DIRECTIVE
Reproduce each of the following items verbatim, preserving every line as it appears.
------ ENTRIES SUPPLIED
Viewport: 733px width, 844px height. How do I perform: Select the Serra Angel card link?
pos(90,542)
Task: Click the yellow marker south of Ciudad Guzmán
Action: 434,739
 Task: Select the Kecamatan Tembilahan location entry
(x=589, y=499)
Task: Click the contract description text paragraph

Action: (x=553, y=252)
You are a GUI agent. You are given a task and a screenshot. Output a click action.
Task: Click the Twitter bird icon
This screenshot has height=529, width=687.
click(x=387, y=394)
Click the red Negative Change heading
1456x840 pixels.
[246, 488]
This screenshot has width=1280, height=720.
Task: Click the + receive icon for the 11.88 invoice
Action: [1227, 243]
------------
RESPONSE FOR THIS EXERCISE
Viewport: 733px width, 844px height. How do I perform: Select the Serra Angel card link?
pos(90,542)
Task: Click the yellow marker south of Ciudad Guzmán
Action: 434,739
 Task: Select the Kecamatan Tembilahan location entry
(x=589, y=499)
Task: Click the contract description text paragraph

Action: (x=553, y=252)
You are a GUI agent. You are given a task and a screenshot. Output a click action.
Task: Click the Twitter bird icon
This screenshot has height=529, width=687.
click(x=387, y=394)
Click the red Negative Change heading
1456x840 pixels.
[246, 488]
This screenshot has width=1280, height=720.
Task: Click the + receive icon for the 11.88 invoice
Action: [1227, 243]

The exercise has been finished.